A fraude à execução é, sem dúvida, um ato reprovável que atenta contra a boa-fé e a administração da justiça. No entanto, a sanção para tal ato – a ineficácia da alienação perante o credor – não pode, de forma automática e inflexível, sobrepor-se a um direito fundamental de magnitude superior, como o é o da moradia.

É preciso ponderar que, em muitos casos, a alienação do bem de família, mesmo que em um contexto que possa ser caracterizado como fraude à execução, é um ato de desespero do devedor, que busca, ainda que por meios questionáveis, preservar o único patrimônio que lhe resta. A perda deste imóvel para satisfazer o crédito levaria a família a uma situação de desamparo, contrariando o próprio espírito da lei.

O Superior Tribunal de Justiça, como guardião da legislação federal, tem a oportunidade de firmar um precedente que harmonize a aplicação da lei processual com os valores constitucionais, bem como orientar as instâncias inferiores ao julgar casos semelhantes a fim de evitar o aumento de recursos especiais ao egrégio Superior Tribunal de Justiça, uma vez consolidado o entendimento pela Corte Superior.

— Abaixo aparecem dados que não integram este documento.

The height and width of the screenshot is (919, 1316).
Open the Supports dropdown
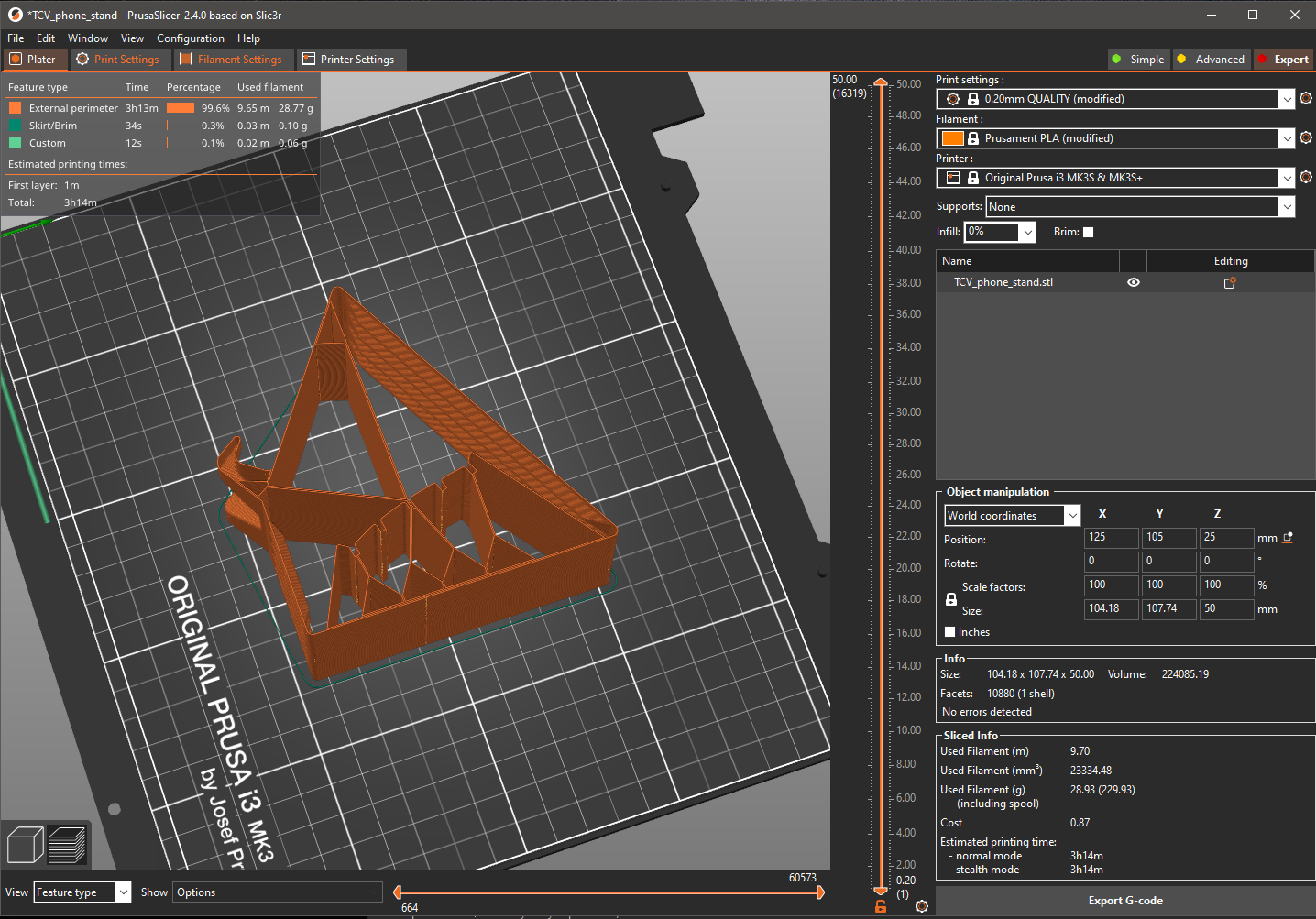[1141, 207]
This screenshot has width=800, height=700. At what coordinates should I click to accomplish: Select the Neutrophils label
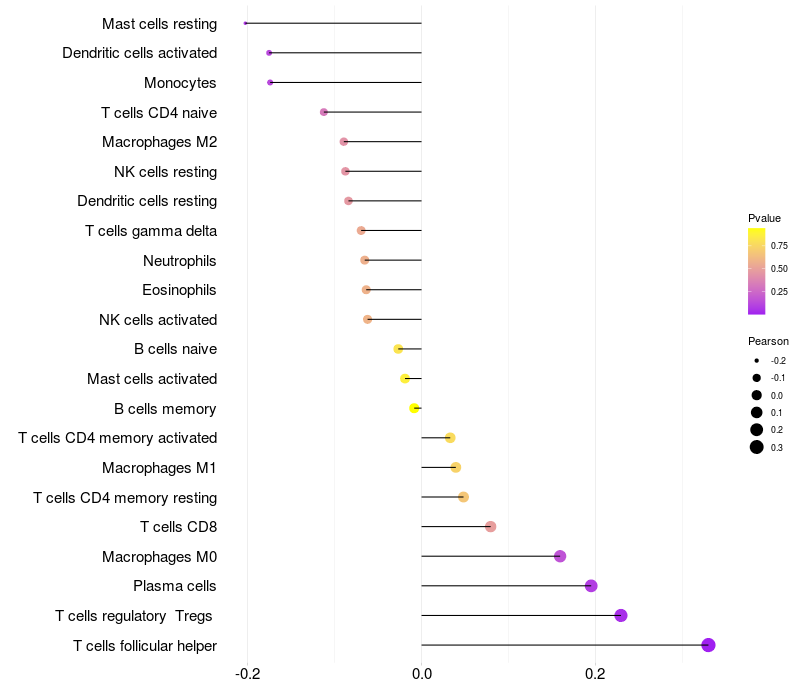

A tese defendida, norteada pelos direitos fundamentais do devedor e pela norma protetiva da Lei 8.009/90, não busca anistiar o devedor fraudulento, mas sim garantir que a punição pelo seu ato não resulte na aniquilação de um direito essencial à sua dignidade e de sua família.

Outra questão relevante é que, em recente decisão que consolidou o entendimento das turmas de direito privado, a Segunda Seção do Superior Tribunal de Justiça, em fevereiro de 2025, no âmbito do EAREsp 2.141.032-GO, sob a relatoria da Ministra Nancy Andrighi, decidiu pela manutenção da impenhorabilidade do bem de família, mesmo nos casos em que se reconhece a fraude à execução, alertando que deve ser analisado o critério objetivo da situação fática do imóvel em discussão, antes e depois da alienação que, supostamente, se configurou a fraude à execução.

Portanto, a manutenção da impenhorabilidade do bem de família, mesmo diante da fraude à execução, quando mantida a sua destinação residencial, é uma medida de justiça social e de reafirmação dos princípios que norteiam o ordenamento jurídico brasileiro. Trata-se de reconhecer que, na ponderação de interesses, o direito à moradia deve prevalecer, assegurando que o processo de execução, embora legítimo, não se transforme em um instrumento de desagregação familiar e social.